■ **Requirements**
Copy the following data verbatim, from the line with "Screen dimensions: 445x424" up to and including the line with "Open the Branch - Butt Welded - HDPE family".

■ **Data supplied**
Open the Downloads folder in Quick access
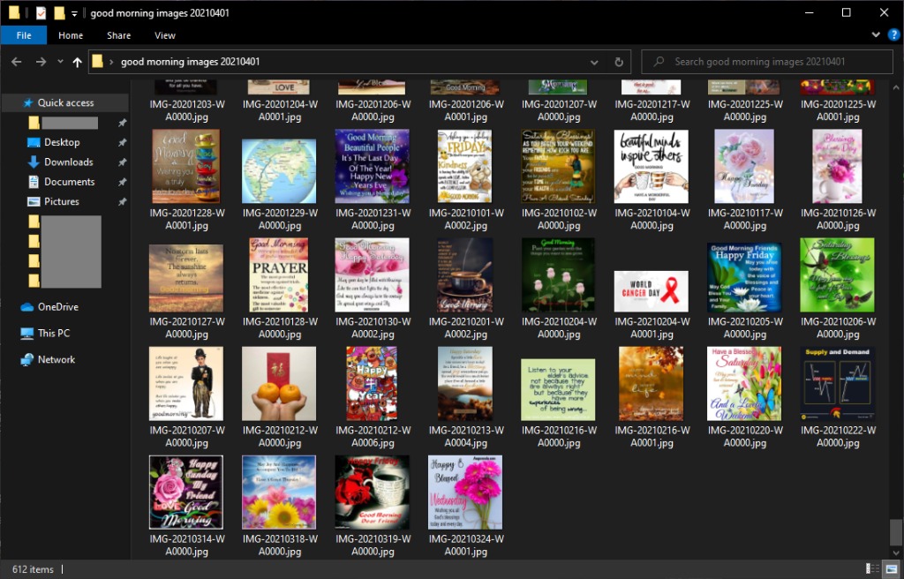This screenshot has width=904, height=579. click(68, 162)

---

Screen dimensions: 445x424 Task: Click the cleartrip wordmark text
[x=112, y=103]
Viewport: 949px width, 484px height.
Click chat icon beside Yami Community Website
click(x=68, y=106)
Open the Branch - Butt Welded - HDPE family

==

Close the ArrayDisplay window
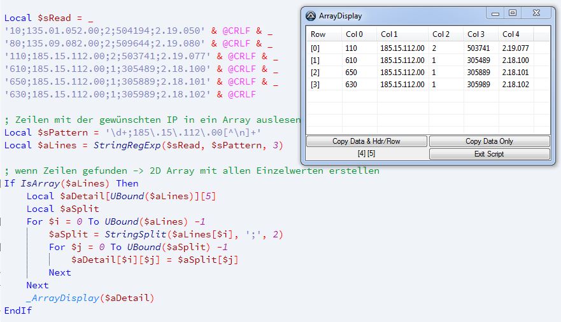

■ **Response**
Screen dimensions: 445x424 Task: Click the cleartrip wordmark text
[x=112, y=103]
Viewport: 949px width, 484px height.
Click chat icon beside Yami Community Website
click(x=68, y=106)
Open the Branch - Butt Welded - HDPE family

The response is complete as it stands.